Target falls into the other category, Merchant.com, in which the retailer controls the look and feel of the site while letting Amazon handle technology services, fulfillment, and customer service. The revenue model also is different. “Suffice it to say we have a variable revenue model for Merchant.com, in which the revenue varies depending on the sales recorded,” says Stabingas.
Amazon won’t disclose revenue from either model or even supply the number of seller relationships. “What I can say,” Stabingas says, “is that at the end of the day, what we’re selling is the same, whatever the model, and that is the Amazon customer experience.”
E-Business: They Wrote the Book
Amazon.com’s 10-year climb to profitability offers lessons that many companies should take to heart, including:
Focus on the long term. “One of the things that was striking on my visits to Amazon was the attention their management paid to long-term value,” says Erik Brynjolfsson, a professor at MIT’s Sloan School of Management. “There were a number of options they had which would have boosted short-term profits, such as raising prices slightly or modifying their logistics, or not ‘investing’ in new product categories, but that would hurt their long-term efforts.

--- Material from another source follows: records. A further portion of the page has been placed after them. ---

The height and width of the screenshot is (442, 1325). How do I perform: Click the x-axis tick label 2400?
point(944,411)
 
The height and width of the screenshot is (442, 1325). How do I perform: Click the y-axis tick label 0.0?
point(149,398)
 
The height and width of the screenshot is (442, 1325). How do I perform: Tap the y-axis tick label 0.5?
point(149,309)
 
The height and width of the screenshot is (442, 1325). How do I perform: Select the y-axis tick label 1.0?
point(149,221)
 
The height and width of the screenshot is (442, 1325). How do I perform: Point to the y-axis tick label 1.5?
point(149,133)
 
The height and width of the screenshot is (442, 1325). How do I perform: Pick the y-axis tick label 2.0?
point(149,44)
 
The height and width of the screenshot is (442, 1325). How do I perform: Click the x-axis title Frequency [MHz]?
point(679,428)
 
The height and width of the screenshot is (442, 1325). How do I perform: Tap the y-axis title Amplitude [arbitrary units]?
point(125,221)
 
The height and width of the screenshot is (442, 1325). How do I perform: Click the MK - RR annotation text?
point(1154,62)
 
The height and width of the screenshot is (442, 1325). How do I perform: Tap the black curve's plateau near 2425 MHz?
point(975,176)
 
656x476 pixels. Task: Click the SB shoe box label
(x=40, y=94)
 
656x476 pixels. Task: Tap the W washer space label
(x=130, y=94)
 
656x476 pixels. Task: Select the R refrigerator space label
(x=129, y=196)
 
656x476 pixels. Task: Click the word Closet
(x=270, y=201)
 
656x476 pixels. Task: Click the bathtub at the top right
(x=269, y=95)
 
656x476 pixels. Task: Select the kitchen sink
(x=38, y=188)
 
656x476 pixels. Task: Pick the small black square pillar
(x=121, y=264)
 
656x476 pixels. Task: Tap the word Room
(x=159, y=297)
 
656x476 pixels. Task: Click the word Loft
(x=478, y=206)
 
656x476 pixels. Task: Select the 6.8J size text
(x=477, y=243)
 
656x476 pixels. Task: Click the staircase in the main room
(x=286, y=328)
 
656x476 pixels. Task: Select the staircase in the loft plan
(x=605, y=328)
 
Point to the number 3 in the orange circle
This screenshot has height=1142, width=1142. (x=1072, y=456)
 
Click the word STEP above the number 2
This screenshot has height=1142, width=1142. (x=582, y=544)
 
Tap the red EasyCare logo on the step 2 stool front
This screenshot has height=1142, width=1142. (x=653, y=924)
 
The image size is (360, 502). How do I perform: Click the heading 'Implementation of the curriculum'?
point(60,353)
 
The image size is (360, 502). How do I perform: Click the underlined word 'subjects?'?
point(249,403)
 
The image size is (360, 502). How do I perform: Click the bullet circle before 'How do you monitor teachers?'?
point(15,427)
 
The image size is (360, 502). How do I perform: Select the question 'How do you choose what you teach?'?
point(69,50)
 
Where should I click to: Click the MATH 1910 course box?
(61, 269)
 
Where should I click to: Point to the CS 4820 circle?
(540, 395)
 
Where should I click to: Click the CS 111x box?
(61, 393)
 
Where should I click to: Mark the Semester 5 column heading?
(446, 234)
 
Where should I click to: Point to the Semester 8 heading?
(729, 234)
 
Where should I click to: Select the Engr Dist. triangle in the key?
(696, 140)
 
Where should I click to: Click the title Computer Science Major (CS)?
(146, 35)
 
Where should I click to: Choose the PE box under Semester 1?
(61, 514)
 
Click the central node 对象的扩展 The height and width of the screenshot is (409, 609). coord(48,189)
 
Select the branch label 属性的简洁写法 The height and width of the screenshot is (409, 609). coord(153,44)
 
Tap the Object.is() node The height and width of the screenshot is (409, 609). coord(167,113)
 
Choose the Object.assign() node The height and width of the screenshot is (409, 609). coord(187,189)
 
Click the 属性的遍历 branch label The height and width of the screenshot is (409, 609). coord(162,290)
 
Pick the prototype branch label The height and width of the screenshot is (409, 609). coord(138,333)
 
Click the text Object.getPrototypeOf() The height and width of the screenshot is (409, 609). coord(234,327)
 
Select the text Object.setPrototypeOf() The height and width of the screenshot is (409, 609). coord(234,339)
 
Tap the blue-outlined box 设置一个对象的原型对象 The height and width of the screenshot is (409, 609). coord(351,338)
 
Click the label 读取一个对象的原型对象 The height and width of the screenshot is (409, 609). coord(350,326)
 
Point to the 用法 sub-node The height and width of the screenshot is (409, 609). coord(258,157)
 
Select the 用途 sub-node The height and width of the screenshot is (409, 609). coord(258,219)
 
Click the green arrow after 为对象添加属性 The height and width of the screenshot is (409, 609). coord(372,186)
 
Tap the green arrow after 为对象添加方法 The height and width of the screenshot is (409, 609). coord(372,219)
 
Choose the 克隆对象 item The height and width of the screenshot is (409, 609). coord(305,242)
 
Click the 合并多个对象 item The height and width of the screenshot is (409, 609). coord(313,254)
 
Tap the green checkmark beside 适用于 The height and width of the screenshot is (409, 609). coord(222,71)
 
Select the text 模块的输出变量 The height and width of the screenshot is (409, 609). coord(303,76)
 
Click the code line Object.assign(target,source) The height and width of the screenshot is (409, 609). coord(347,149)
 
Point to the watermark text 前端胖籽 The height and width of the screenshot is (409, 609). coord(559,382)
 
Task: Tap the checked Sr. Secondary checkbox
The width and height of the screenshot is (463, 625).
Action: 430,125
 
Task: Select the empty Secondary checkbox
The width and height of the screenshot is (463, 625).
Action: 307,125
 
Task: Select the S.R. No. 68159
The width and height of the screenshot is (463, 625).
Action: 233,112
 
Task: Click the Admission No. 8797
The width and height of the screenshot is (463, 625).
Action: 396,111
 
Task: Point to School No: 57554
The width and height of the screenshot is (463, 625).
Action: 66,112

In numerous separate conversations with different managers, they consistently were interested in the long term, not just making next quarter’s numbers. That’s something I don’t often see at other companies I visit, and clearly it comes from the top.”
Truly understand your customer. Much lip-service is paid to customer service and related disciplines, but Amazon builds customer commitment into everything it does. CFO Thomas Szkutak says Amazon has consistently begun with the customer experience in mind and worked backward to create the infrastructure needed to satisfy customer demands.
Balance focus with flexibility. Amazon hasn’t gotten everything right, but it’s been quick to identify mistakes and capitalize on changing market opportunities. As a result, it evolved from a store to a mall to a virtual construction company—or, more accurately, a hybrid of those. More changes are in store as E-business competition intensifies, but all of Amazon’s course corrections have been made with a single guiding vision in mind: providing customers with easy access to anything and (almost) everything online.